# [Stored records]

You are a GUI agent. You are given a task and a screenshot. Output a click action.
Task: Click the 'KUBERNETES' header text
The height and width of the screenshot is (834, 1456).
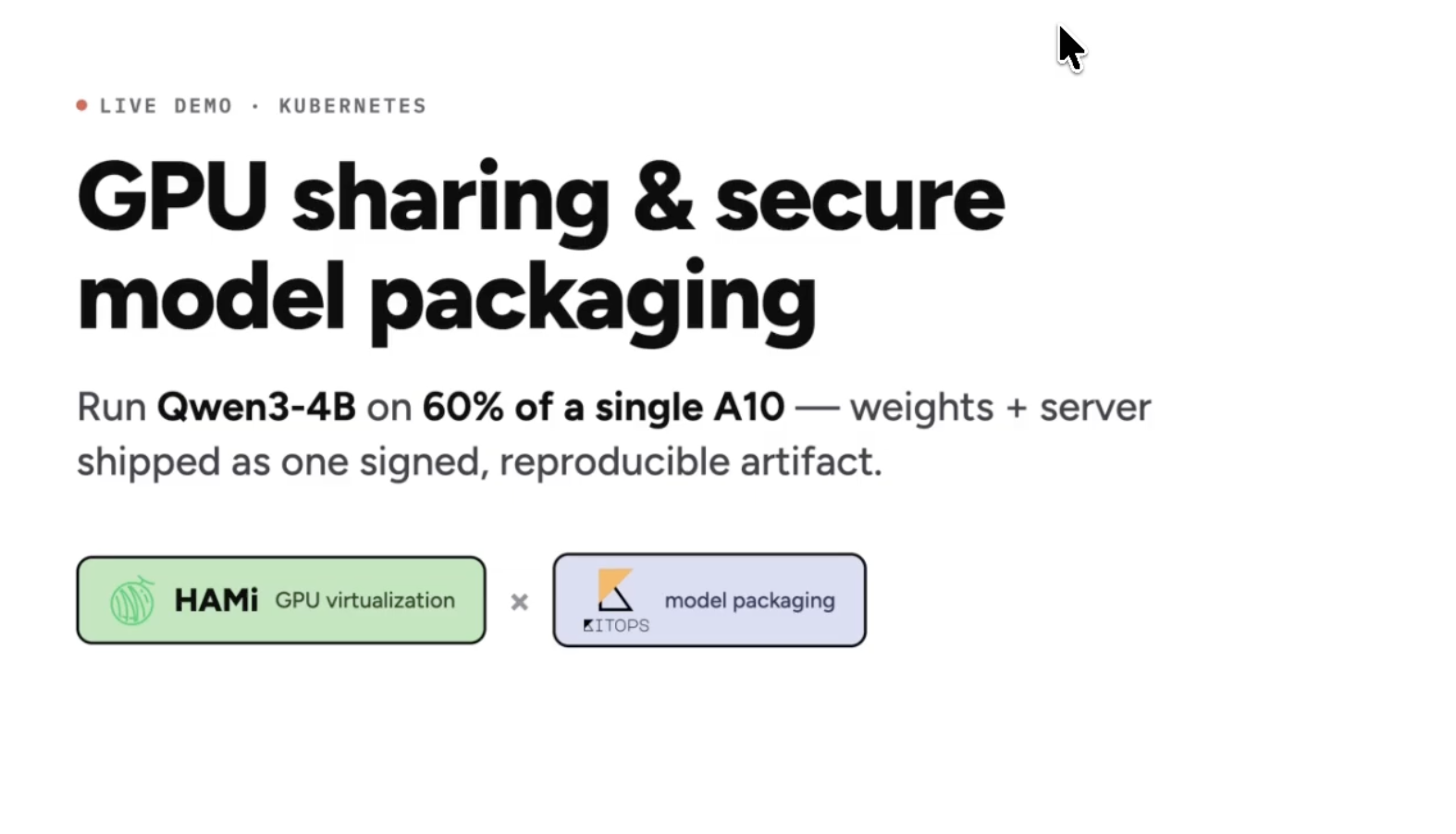pos(352,106)
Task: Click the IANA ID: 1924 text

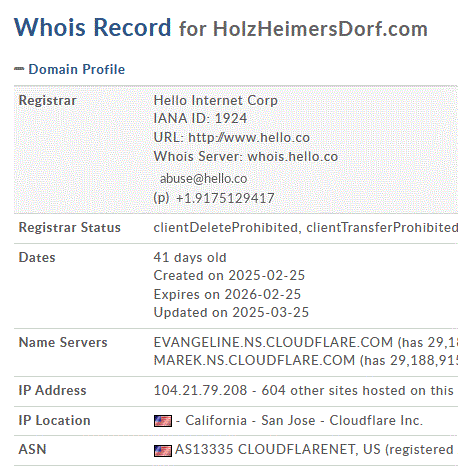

# [INSTRUCTIONS FOR THE TASK]
Produce the entries again, word for word, without any of their pictures.

# [WRITTEN ANSWER]
You are a GUI agent. You are given a task and a screenshot. Output a click action.
Task: Click the 'KUBERNETES' header text
The height and width of the screenshot is (834, 1456).
pos(352,106)
Task: Click the IANA ID: 1924 text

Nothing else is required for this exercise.